(1) Bei im Netzentwicklungsplan bestätigten Maßnahmen sowie bei Maßnahmen im Elektrizitätsverteilernetz, die in für diese Maßnahmen ausgewiesenen Infrastrukturgebieten nach § 12j oder nach § 14f liegen, ist abweichend von
- 1. den Vorschriften des Gesetzes über die Umweltverträglichkeitsprüfung keine Umweltverträglichkeitsprüfung oder Vorprüfung zur Feststellung der Pflicht zur Durchführung einer Umweltverträglichkeitsprüfung durchzuführen,
- 2. § 34 Absatz 1 des Bundesnaturschutzgesetzes keine Verträglichkeitsprüfung durchzuführen und
- 3. den Vorschriften des § 44 Absatz 1 des Bundesnaturschutzgesetzes keine artenschutzrechtliche Prüfung durchzuführen.

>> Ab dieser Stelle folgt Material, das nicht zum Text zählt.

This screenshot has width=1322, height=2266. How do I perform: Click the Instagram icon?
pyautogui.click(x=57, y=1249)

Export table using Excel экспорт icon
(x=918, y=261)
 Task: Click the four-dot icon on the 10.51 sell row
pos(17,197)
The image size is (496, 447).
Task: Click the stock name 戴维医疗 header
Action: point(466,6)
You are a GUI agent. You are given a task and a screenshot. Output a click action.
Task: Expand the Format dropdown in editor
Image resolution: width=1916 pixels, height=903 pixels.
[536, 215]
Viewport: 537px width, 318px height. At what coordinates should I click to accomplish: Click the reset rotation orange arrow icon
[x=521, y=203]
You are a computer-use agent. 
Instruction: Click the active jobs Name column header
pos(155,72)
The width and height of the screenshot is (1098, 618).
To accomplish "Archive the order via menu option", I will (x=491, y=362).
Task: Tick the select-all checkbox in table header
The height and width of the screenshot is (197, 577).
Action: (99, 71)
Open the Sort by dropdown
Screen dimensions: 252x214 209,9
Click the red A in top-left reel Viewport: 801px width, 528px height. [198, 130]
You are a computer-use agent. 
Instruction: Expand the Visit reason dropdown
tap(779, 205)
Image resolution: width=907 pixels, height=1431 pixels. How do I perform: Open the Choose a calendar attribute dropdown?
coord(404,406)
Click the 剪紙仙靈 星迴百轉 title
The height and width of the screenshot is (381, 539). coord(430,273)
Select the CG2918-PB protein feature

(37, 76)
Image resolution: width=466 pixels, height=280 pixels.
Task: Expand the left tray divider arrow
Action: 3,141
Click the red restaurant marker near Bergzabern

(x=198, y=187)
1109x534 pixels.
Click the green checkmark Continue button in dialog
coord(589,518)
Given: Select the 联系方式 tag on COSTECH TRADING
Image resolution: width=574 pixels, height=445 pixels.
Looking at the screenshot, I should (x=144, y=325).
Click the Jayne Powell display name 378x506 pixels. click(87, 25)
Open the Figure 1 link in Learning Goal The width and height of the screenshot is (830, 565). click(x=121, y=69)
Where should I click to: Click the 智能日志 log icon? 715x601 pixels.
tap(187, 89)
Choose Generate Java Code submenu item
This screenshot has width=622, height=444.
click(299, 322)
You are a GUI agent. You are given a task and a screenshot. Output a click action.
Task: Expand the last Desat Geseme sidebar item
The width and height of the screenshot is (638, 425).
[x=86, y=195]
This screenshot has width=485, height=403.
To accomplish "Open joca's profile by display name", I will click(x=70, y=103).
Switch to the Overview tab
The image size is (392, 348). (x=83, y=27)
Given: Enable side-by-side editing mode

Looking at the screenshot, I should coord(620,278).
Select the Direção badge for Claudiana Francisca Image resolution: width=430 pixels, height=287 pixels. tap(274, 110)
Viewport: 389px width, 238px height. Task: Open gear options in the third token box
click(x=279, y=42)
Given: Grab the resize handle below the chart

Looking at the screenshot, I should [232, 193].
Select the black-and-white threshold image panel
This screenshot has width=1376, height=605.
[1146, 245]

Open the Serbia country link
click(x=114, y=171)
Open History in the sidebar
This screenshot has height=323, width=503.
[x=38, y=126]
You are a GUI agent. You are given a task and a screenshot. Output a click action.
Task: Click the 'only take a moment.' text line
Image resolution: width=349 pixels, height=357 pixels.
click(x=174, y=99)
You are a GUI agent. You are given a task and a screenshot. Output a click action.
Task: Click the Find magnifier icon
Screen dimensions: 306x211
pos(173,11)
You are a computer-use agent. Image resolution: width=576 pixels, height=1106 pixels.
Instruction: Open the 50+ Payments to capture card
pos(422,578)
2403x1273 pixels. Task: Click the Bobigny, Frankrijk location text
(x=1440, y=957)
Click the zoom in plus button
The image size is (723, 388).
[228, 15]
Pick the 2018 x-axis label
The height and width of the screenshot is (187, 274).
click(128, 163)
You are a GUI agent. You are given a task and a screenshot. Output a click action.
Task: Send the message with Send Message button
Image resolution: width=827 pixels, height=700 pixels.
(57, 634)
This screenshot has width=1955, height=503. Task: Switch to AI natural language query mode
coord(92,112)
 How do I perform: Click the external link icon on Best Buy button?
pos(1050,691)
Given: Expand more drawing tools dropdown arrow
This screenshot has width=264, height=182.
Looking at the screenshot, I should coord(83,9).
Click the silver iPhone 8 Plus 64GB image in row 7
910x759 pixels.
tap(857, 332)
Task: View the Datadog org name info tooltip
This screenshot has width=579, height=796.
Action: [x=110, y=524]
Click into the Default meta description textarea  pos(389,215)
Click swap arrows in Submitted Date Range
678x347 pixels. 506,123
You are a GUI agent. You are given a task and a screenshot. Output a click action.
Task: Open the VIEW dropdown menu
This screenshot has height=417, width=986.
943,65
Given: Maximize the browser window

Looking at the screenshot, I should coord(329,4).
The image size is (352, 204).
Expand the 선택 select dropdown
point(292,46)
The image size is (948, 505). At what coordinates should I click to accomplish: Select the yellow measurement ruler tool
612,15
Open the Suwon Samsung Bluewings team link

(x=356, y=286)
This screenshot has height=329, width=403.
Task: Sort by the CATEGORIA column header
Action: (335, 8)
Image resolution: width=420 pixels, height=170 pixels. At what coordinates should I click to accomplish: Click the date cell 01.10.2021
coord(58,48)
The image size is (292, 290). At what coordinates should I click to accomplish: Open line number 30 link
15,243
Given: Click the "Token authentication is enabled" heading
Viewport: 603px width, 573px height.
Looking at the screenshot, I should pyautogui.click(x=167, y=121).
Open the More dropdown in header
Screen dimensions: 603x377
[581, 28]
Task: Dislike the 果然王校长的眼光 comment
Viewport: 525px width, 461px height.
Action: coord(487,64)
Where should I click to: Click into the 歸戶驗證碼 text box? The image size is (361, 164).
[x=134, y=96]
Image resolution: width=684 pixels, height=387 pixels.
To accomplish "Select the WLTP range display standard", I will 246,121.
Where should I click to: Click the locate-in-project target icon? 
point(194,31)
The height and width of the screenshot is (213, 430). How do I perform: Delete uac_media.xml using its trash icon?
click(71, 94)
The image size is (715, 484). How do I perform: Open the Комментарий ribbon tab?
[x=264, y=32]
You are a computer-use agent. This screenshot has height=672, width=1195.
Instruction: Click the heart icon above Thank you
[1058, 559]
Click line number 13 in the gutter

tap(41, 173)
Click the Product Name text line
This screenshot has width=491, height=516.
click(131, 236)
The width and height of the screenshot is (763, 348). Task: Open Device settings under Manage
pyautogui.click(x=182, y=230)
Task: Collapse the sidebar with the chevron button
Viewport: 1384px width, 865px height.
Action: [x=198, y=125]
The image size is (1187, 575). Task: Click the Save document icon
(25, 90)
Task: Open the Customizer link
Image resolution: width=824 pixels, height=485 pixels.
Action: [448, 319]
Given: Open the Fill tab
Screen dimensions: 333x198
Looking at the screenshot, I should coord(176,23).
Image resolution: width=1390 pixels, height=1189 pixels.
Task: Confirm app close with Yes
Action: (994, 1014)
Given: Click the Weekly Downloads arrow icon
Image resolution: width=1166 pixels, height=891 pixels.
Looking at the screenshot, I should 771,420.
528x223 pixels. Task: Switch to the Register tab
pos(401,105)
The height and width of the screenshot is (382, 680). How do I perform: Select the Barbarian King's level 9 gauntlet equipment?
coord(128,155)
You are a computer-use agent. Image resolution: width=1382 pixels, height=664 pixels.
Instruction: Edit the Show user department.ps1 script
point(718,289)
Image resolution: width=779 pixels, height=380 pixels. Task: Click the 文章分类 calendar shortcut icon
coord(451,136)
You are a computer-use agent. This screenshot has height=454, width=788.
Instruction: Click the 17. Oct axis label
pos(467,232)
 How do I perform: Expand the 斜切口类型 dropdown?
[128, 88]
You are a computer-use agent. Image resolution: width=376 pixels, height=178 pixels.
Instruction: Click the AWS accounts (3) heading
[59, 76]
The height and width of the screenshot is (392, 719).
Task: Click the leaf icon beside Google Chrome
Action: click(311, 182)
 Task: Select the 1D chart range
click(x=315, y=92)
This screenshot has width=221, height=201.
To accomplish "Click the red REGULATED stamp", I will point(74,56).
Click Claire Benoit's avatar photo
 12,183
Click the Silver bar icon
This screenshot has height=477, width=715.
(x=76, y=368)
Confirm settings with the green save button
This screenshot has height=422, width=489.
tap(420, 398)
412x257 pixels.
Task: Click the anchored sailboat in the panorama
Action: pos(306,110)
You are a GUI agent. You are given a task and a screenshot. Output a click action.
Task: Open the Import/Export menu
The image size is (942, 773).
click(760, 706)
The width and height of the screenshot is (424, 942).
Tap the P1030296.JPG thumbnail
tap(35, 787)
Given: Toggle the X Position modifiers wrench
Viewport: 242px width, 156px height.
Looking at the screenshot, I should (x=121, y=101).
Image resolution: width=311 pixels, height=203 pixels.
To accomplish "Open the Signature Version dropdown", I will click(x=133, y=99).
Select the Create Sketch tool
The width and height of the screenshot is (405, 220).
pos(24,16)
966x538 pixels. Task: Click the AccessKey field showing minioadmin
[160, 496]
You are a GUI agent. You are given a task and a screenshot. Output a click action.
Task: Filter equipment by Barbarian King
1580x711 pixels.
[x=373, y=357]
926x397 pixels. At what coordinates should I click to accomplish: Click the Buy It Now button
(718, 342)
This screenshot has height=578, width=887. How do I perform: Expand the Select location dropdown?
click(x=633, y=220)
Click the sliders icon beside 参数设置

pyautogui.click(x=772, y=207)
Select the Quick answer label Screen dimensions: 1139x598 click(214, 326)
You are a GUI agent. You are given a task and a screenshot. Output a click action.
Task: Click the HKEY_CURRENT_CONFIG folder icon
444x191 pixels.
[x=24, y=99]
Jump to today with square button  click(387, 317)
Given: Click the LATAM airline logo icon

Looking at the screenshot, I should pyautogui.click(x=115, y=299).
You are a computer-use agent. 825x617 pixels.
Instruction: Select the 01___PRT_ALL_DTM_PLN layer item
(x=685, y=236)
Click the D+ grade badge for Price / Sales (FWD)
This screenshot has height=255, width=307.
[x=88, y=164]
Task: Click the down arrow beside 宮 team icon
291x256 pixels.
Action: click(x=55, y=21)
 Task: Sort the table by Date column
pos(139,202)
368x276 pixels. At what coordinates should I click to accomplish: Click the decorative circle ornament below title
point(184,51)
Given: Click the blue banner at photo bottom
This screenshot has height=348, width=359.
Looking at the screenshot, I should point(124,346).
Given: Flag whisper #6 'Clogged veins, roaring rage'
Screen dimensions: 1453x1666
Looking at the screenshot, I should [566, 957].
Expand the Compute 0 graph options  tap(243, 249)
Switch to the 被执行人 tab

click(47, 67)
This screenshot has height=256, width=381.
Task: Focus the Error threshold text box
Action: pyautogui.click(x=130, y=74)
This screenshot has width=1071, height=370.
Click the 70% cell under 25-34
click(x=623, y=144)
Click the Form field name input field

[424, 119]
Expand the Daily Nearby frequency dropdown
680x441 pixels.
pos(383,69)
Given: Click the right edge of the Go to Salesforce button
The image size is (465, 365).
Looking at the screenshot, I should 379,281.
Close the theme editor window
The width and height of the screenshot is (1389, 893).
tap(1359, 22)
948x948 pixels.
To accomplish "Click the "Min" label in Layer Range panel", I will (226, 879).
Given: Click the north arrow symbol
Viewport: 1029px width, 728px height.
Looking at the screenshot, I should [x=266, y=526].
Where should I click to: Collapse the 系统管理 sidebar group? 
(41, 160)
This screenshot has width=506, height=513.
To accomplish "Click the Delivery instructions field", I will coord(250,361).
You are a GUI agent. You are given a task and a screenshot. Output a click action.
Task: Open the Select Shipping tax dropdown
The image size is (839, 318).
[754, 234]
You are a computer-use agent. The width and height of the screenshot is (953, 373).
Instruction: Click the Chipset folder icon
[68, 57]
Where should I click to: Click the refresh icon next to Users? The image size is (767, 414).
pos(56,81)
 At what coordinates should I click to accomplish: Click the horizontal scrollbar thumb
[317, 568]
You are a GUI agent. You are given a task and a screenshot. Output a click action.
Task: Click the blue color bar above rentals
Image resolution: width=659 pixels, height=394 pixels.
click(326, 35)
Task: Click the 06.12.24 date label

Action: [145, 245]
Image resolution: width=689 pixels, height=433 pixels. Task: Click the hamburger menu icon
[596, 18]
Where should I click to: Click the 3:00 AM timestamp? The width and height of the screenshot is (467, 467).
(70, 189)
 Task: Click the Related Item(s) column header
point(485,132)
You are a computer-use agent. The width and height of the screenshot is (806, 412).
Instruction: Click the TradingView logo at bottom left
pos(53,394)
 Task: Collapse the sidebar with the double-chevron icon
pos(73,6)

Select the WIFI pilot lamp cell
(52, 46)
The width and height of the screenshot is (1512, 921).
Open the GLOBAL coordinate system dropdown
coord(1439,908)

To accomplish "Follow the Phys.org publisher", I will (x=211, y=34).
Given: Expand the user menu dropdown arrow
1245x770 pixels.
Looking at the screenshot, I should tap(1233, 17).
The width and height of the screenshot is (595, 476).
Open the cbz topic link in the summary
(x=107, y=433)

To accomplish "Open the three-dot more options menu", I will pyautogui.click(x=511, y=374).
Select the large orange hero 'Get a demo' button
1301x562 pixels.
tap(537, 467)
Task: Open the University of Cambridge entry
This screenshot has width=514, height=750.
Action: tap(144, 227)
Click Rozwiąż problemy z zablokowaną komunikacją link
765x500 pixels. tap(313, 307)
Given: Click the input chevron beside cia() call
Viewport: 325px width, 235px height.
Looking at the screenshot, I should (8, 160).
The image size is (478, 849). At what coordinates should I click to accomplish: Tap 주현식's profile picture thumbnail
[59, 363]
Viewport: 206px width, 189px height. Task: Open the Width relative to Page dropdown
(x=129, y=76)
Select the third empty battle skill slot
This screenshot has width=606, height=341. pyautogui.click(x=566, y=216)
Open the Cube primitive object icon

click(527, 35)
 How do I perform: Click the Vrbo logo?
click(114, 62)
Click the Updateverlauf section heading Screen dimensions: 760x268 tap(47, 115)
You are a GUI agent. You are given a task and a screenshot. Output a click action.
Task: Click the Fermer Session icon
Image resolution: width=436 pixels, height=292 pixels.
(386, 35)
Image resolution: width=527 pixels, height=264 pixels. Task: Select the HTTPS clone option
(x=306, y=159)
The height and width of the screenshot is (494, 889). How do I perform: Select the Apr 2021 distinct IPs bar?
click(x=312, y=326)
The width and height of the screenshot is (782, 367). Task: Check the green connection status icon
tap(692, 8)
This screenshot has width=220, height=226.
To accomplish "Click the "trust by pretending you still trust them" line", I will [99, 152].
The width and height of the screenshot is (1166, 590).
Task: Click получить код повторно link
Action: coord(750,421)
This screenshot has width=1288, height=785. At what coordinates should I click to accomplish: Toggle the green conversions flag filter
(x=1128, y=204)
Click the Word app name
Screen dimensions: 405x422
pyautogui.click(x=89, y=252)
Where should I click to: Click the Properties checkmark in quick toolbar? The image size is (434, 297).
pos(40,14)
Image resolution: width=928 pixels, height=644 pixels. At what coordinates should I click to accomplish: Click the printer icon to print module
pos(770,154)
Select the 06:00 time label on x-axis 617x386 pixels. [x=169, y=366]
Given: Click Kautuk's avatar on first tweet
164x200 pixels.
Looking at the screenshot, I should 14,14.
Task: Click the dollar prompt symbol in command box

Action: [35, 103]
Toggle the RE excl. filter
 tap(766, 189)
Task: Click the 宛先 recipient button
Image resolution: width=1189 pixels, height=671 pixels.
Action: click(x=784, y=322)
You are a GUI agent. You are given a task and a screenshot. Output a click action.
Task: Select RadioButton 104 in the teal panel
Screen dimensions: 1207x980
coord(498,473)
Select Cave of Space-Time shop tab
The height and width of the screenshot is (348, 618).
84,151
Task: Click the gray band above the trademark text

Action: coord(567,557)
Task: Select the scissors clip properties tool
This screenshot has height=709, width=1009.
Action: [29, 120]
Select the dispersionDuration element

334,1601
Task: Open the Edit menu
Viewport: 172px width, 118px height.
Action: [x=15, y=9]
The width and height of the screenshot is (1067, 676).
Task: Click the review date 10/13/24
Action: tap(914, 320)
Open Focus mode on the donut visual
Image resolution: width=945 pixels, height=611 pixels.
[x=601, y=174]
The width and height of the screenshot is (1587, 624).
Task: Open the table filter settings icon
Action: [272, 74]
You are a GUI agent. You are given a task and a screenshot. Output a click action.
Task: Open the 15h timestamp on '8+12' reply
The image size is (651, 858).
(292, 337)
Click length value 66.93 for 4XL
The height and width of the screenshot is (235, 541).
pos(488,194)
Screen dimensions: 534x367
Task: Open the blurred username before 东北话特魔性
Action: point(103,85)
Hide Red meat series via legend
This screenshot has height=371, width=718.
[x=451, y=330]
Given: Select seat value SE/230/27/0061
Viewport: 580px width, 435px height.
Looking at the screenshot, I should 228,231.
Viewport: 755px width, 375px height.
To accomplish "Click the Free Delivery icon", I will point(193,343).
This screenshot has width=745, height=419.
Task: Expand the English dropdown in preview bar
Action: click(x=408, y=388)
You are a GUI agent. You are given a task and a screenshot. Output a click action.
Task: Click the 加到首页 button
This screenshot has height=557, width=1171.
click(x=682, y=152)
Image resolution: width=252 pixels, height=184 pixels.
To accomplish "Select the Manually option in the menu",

§ 18 Absatz 4 Satz 1 des Netzausbaubeschleunigungsgesetzes Übertragungsnetz und § 43 Absatz 3 sind mit der Maßgabe anzuwenden, dass Belange, die nach Satz 1 nicht zu ermitteln, zu beschreiben und zu bewerten sind, nur insoweit im Rahmen der Abwägung zu berücksichtigen sind, als diese Belange im Rahmen der zuvor durchgeführten Strategischen Umweltprüfung und gegebenenfalls einer Verträglichkeitsprüfung nach § 36 des Bundesnaturschutzgesetzes oder aufgrund sonstiger rechtlicher Vorgaben ermittelt, beschrieben und bewertet wurden. Die Planfeststellungsbehörde ordnet an, dass auf Grundlage der vorhandenen Daten geeignete und verhältnismäßige Minderungsmaßnahmen nach den nach § 12j Absatz 7 oder nach § 14f Absatz 4 in Verbindung mit § 12j Absatz 7 festgelegten Regeln zu ergreifen sind, um die Einhaltung der Vorschriften der §§ 34 und 44 Absatz 1 des Bundesnaturschutzgesetzes zu gewährleisten, soweit solche Maßnahmen verfügbar und geeignete Daten vorhanden sind. Der Betreiber hat ungeachtet des Satzes 3 einen finanziellen Ausgleich zu zahlen. Die Zahlung ist von der zuständigen Behörde zusammen mit der Zulassungsentscheidung als einmalig zu leistender Betrag festzusetzen. Die Höhe der Zahlung beträgt 17 500 Euro je angefangenen Kilometer Trassenlänge. Sie ist von dem Betreiber als zweckgebundene Abgabe an den Bund zu leisten. Die Mittel werden vom Bundesministerium für Umwelt, Klimaschutz, Naturschutz und nukleare Sicherheit bewirtschaftet. Sie sind für Maßnahmen nach § 45d Absatz 1 des Bundesnaturschutzgesetzes zu verwenden, für die nicht bereits nach anderen Vorschriften eine rechtliche Verpflichtung besteht. Die Anforderungen nach sonstigen Vorschriften des Fachrechts bleiben unberührt.